The required output is the lines below from the line containing "Image resolution: width=249, height=2576." to the line containing "[Go to whatsapp] (651, 2537)", inclusive, retyped exactly. No other lines belong in it.

Data shown START

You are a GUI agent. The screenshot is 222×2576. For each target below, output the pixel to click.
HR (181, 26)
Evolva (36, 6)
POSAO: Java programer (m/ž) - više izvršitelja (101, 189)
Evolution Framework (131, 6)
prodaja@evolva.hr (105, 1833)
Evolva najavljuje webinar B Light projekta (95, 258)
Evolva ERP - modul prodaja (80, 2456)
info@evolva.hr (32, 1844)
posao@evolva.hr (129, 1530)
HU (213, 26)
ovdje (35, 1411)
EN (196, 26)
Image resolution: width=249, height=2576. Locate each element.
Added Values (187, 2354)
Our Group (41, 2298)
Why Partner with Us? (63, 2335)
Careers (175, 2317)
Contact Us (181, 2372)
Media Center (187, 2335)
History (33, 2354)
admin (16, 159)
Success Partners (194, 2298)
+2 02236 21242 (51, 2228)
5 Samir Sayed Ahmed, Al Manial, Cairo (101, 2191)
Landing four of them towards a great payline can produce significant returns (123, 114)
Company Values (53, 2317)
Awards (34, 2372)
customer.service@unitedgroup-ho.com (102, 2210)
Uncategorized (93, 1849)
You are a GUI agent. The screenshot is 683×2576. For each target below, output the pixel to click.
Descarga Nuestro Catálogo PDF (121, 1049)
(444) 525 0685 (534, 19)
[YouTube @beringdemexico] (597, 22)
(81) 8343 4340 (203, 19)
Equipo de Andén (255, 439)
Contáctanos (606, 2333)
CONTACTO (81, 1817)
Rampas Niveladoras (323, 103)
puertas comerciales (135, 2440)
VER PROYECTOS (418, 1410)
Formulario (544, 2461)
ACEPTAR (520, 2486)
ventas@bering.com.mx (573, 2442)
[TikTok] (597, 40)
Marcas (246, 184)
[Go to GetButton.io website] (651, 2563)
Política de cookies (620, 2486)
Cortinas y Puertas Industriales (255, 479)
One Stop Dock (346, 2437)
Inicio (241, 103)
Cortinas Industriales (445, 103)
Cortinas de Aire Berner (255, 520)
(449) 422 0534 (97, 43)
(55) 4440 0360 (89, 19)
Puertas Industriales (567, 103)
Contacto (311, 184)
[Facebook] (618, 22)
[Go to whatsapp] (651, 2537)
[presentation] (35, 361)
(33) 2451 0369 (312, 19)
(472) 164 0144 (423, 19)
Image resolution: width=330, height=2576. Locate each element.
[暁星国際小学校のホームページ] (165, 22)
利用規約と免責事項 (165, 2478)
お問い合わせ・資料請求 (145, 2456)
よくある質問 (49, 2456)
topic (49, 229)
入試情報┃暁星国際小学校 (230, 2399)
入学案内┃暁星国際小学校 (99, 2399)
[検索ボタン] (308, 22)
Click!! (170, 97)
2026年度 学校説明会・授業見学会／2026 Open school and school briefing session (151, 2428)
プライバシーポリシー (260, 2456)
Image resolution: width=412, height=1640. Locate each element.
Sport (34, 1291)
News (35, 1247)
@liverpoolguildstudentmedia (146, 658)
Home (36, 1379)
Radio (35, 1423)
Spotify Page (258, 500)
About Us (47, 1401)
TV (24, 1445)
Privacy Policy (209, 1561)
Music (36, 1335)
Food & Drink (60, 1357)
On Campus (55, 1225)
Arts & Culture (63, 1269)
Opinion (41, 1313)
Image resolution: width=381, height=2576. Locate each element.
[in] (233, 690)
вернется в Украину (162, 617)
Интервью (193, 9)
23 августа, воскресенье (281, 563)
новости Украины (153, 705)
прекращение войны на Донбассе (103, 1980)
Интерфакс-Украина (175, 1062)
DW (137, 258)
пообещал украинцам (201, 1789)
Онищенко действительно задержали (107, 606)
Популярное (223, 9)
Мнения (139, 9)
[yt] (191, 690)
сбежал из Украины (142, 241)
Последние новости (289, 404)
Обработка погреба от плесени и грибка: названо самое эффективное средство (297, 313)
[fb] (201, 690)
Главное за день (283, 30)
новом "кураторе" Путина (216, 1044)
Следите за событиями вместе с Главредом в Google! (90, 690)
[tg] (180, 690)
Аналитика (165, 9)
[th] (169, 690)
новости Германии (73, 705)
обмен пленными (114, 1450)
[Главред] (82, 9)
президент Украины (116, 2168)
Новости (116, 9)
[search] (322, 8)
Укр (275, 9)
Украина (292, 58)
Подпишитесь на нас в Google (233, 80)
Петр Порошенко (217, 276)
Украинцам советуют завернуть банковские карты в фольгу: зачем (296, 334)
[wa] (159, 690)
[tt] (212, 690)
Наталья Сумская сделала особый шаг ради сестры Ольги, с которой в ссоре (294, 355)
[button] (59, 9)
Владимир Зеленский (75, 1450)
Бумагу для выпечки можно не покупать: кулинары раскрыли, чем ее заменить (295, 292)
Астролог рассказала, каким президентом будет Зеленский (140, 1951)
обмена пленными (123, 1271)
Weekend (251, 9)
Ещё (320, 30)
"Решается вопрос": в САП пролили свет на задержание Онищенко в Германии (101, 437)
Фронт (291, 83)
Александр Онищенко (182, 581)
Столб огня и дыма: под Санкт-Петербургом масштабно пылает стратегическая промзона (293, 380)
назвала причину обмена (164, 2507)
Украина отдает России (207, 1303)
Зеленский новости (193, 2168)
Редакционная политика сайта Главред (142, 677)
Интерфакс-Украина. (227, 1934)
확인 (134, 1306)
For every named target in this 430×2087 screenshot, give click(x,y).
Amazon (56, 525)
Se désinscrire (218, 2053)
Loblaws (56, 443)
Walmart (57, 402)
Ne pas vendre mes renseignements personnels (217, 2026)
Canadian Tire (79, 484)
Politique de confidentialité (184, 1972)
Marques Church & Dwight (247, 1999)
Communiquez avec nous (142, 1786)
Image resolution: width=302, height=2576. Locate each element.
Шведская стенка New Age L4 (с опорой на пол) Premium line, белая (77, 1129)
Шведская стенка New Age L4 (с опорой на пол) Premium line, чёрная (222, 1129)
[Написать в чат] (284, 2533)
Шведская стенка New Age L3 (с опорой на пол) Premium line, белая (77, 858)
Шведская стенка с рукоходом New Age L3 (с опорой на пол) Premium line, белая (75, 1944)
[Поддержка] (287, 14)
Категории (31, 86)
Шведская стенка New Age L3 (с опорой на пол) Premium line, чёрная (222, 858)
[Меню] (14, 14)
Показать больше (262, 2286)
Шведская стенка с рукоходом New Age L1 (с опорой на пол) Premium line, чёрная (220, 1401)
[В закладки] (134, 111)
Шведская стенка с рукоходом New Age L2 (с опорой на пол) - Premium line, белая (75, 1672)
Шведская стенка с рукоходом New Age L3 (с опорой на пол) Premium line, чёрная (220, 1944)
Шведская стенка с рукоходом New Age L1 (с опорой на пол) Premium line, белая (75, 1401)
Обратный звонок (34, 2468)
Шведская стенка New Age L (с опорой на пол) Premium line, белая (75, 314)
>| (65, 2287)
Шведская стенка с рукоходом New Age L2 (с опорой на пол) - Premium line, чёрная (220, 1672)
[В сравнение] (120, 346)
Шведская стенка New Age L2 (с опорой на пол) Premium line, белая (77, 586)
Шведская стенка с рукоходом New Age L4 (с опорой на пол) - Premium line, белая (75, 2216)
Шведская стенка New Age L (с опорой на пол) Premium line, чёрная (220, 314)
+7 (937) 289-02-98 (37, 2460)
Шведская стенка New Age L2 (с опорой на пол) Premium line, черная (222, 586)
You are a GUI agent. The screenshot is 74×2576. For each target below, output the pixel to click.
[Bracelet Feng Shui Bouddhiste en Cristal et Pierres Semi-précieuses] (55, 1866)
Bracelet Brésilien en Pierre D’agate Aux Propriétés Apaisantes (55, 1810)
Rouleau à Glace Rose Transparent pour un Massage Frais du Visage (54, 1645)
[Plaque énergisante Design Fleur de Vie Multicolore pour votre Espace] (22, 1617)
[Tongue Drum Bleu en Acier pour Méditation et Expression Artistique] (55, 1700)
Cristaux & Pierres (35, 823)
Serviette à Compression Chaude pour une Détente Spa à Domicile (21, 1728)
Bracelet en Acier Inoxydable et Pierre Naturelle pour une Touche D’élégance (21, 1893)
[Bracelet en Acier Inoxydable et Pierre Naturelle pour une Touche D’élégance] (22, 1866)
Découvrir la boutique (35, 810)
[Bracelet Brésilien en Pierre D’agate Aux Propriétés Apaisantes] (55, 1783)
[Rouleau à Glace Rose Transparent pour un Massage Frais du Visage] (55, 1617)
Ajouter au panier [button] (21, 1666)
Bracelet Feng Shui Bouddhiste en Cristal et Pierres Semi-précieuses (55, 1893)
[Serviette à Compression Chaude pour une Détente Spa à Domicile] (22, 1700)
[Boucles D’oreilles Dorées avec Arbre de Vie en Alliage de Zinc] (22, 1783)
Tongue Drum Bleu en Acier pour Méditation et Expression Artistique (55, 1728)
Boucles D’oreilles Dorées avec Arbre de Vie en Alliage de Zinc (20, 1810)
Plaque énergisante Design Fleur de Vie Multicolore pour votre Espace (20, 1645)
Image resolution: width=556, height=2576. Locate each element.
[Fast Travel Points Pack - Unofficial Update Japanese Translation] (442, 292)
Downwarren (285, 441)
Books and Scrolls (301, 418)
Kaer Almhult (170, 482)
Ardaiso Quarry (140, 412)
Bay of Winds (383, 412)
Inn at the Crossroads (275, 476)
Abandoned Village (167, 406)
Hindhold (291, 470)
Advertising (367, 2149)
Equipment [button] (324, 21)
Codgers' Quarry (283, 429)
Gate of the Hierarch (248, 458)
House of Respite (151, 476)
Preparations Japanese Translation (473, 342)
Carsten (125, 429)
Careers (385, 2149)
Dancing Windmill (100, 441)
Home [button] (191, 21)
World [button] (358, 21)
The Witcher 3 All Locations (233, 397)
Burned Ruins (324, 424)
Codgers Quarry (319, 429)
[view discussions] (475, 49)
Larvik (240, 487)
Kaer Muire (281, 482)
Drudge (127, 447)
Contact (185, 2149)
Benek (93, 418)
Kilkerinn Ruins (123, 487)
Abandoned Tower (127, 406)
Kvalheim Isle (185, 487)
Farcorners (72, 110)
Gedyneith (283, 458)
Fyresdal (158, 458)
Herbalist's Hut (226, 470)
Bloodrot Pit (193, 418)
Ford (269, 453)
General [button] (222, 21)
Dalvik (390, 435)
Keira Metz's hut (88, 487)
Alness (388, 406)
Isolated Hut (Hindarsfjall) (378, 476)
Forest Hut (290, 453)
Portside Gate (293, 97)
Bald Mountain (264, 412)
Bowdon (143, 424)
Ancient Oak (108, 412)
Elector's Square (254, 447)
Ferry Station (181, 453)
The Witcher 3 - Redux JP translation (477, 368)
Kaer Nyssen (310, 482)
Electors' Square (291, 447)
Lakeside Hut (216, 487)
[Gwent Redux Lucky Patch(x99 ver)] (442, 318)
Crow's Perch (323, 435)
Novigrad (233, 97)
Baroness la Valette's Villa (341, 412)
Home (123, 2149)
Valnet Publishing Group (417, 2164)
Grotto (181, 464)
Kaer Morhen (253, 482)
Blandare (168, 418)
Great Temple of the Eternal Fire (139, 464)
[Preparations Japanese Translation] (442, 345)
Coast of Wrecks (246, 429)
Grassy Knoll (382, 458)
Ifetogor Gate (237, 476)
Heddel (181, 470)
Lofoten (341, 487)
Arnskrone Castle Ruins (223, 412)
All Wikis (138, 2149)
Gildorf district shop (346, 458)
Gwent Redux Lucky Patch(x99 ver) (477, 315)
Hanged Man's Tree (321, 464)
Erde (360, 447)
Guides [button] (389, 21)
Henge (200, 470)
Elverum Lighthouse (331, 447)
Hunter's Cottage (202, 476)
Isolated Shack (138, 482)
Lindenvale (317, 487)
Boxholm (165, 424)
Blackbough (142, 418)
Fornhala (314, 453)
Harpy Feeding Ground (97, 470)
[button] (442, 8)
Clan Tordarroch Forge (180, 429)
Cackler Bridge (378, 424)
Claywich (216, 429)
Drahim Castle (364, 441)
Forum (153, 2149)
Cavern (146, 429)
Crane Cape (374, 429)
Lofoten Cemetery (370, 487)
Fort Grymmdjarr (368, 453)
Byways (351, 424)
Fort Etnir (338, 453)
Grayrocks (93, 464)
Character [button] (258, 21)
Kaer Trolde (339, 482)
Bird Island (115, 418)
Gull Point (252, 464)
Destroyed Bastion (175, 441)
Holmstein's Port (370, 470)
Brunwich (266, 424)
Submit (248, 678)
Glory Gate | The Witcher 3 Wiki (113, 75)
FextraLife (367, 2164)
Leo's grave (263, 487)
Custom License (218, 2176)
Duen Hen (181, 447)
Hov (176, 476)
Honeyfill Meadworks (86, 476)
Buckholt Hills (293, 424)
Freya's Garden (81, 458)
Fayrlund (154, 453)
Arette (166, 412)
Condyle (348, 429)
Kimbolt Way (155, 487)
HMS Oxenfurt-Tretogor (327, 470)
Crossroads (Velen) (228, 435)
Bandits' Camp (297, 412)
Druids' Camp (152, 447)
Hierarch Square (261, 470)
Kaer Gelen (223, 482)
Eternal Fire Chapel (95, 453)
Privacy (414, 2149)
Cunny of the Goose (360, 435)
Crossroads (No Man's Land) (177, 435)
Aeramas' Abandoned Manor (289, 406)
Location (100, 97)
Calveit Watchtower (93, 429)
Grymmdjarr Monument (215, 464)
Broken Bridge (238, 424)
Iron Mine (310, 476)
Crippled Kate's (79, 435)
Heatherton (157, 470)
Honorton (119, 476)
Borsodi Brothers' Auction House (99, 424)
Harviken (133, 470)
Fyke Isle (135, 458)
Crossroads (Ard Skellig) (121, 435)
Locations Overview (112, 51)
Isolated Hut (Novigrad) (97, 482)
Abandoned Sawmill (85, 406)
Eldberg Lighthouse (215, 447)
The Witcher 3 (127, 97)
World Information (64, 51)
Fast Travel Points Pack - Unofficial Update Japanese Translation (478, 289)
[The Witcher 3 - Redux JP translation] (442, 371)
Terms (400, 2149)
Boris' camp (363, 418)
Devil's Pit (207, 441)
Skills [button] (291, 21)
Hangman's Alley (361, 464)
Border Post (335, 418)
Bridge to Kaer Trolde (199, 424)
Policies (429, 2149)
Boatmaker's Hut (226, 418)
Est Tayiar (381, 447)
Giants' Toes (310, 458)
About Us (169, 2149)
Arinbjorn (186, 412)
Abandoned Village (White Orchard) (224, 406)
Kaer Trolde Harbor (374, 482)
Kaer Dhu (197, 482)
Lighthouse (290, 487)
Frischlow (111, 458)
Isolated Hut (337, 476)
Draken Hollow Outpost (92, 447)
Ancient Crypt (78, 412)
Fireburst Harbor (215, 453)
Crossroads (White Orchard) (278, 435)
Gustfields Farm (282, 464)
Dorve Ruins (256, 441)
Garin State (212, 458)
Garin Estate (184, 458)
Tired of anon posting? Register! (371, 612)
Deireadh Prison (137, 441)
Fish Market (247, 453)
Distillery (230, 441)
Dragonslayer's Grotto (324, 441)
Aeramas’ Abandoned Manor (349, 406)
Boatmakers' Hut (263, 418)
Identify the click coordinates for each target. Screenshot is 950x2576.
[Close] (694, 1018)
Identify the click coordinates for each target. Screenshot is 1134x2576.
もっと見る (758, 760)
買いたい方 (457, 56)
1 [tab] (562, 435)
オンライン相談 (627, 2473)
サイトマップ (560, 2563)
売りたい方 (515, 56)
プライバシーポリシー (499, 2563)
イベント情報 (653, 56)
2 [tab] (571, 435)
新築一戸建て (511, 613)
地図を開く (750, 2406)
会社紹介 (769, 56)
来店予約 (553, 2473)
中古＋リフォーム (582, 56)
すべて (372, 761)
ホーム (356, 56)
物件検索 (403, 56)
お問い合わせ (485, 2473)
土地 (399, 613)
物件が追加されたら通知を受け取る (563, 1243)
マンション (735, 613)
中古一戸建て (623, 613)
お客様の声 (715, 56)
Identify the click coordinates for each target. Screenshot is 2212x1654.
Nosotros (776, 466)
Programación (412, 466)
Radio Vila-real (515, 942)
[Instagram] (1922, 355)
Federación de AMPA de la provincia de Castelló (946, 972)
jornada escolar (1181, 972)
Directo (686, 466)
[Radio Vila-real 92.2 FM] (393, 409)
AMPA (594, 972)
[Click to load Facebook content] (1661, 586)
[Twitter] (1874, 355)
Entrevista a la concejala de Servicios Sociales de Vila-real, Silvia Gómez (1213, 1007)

Data shown END

§ Written answer:
Image resolution: width=249, height=2576. Locate each element.
Added Values (187, 2354)
Our Group (41, 2298)
Why Partner with Us? (63, 2335)
Careers (175, 2317)
Contact Us (181, 2372)
Media Center (187, 2335)
History (33, 2354)
admin (16, 159)
Success Partners (194, 2298)
+2 02236 21242 (51, 2228)
5 Samir Sayed Ahmed, Al Manial, Cairo (101, 2191)
Landing four of them towards a great payline can produce significant returns (123, 114)
Company Values (53, 2317)
Awards (34, 2372)
customer.service@unitedgroup-ho.com (102, 2210)
Uncategorized (93, 1849)
You are a GUI agent. The screenshot is 683×2576. For each target below, output the pixel to click.
Descarga Nuestro Catálogo PDF (121, 1049)
(444) 525 0685 (534, 19)
[YouTube @beringdemexico] (597, 22)
(81) 8343 4340 (203, 19)
Equipo de Andén (255, 439)
Contáctanos (606, 2333)
CONTACTO (81, 1817)
Rampas Niveladoras (323, 103)
puertas comerciales (135, 2440)
VER PROYECTOS (418, 1410)
Formulario (544, 2461)
ACEPTAR (520, 2486)
ventas@bering.com.mx (573, 2442)
[TikTok] (597, 40)
Marcas (246, 184)
[Go to GetButton.io website] (651, 2563)
Política de cookies (620, 2486)
Cortinas y Puertas Industriales (255, 479)
One Stop Dock (346, 2437)
Inicio (241, 103)
Cortinas Industriales (445, 103)
Cortinas de Aire Berner (255, 520)
(449) 422 0534 (97, 43)
(55) 4440 0360 (89, 19)
Puertas Industriales (567, 103)
Contacto (311, 184)
[Facebook] (618, 22)
[Go to whatsapp] (651, 2537)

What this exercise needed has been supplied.